“I'm a firm believer in preaching to the converted.”—Tony Kushner
Home is where we hang our hats, and heaven hastens us to the backyard homeland—that’s a backyard Zion constructed as a kind of Zen concept by a democratic socialist gay playwright called Tony Kushner.
My adopted hometown of Cookeville, Tennessee has recently interpreted this play called Angels in America in its full seven hours of epic glory—that’s two parts, one performed in February and the second onstage now. I know the play is intense and challenging and weird, but why aren’t more of you there in the front row? If I am not preaching to the choir, I want to challenge you to go. Even if you missed part one, you can still appreciate the conclusion.
In this frightfully democratic and thoughtfully thorough theater, heaven looks like San Francisco, and Hell might be a lawyers’ office. The only prophet left doesn’t particularly like the afterlife and thinks we should “sue the bastard” (the Almighty God, that is) for walking out on humanity.
Kushner’s timeless play pursues the particular brand of theology where the Creator creates and then leaves the rest to us. In this worldview, God is either just chillin’ in the clouds waiting for us to figure it out or at least a little too nelly for the local chapter of Rambo Reverends.
Tony Kushner’s protagonist Prior Walter played here perfectly by Jimmy Rose is a reluctant prophet. At first, he just wants to banish the plague and bring his boyfriend back. He doesn’t particularly want to have celestial orgasms brought on by a hermaphrodite angel. But as dealing with the threat of death has dulled his sex drive, he doesn’t mind the hard-on that the angel gives him. With prophecy as erotic and ambiguous as this, no wonder some of the chosen might choose to refuse.
For the last three months, I have been meditating and reflecting and obsessing on this cultural moment at the Backdoor Playhouse. In fact, I’ve become a bit of an Angels in America groupie and faithful fan. I keep trying to maintain a critical distance on the production, but that’s a difficult thing. It embodies something huge and seductive and enduring in my chosen cultural and academic community. Zion got zapped by gay art in the grand tradition of Walt Whitman and Allen Ginsberg—a sweet semen-drenched tradition where blowjob as beatitude and wet dream as dramatic vision never end and always begin again.
I imagine that director Mark Creter has experienced a pleasant marvel at the lack of protest, the dearth of riot, the simple blessing that nobody tried to burn the Playhouse down. But then again, the house has never been completely full. Actually, I’m afraid that some of “the usual suspects” just didn’t show up. People we expected to see in the front row claimed "too busy" to be bothered with this shameless blend of buggery and beauty, blessing and blasphemy.

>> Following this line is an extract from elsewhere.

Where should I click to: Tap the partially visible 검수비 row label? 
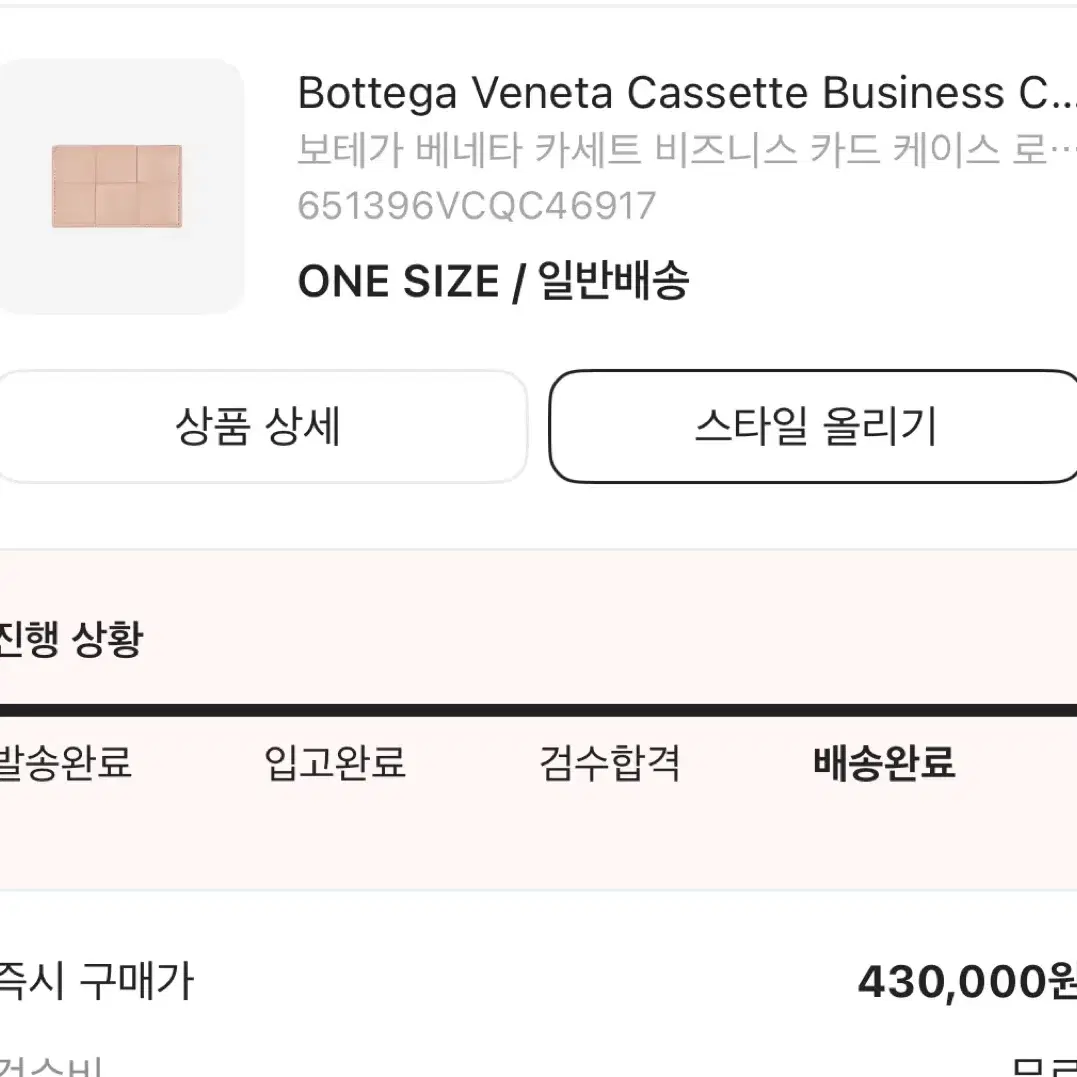[52, 1067]
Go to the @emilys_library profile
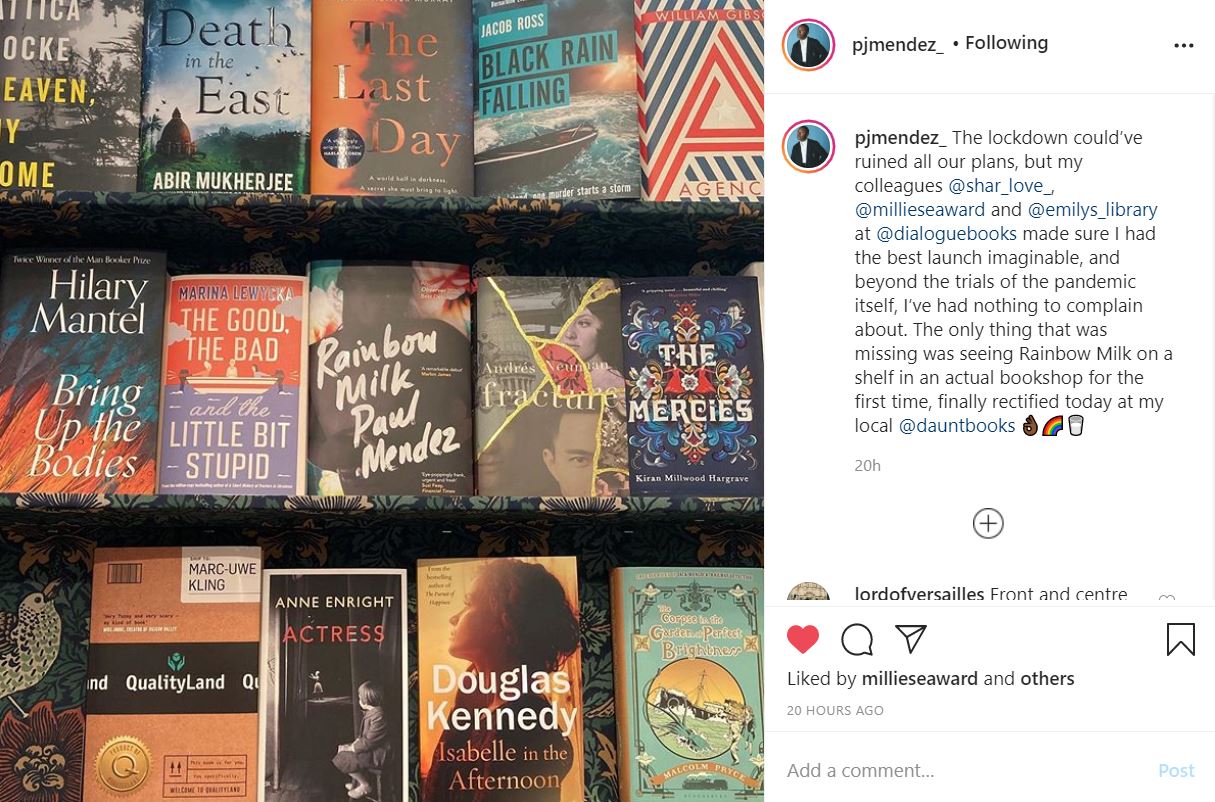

Tony Kushner admits he does not mind “preaching to the choir.” But what about those for whom this choir is a sinful cadre of sadly misled comrades? But the people who attended and were so distraught by divine debauchery that they ran for the exit before the final curtain—at least these folks tried. Frankly, I know of people who regularly flea to Nashville or New York to get a shot of real culture and then suddenly ignore great art when placed under their noses. Please don’t hate me if you feel “called out” by this assessment (I used to be very guilty of this same problem before I discovered th cooler parts of Cookeville)—just get to this show before it closes on April 26th.
The fact that this particular art is particularly gay—even queer—shouldn’t shed any light on the silence—and if it does, this says volumes about how far we still need to go and grow. In a situation such as this, angry reactions are a disturbing but healthy response—unlike the deafening silence of those who have “no comment.”
Kushner has also said he’d rather not be anointed as “the prophet,” but his profound interpretation of apocalypse and anger, of hope and change, of visionary forgiveness—this is nothing if not prophetic in 2008.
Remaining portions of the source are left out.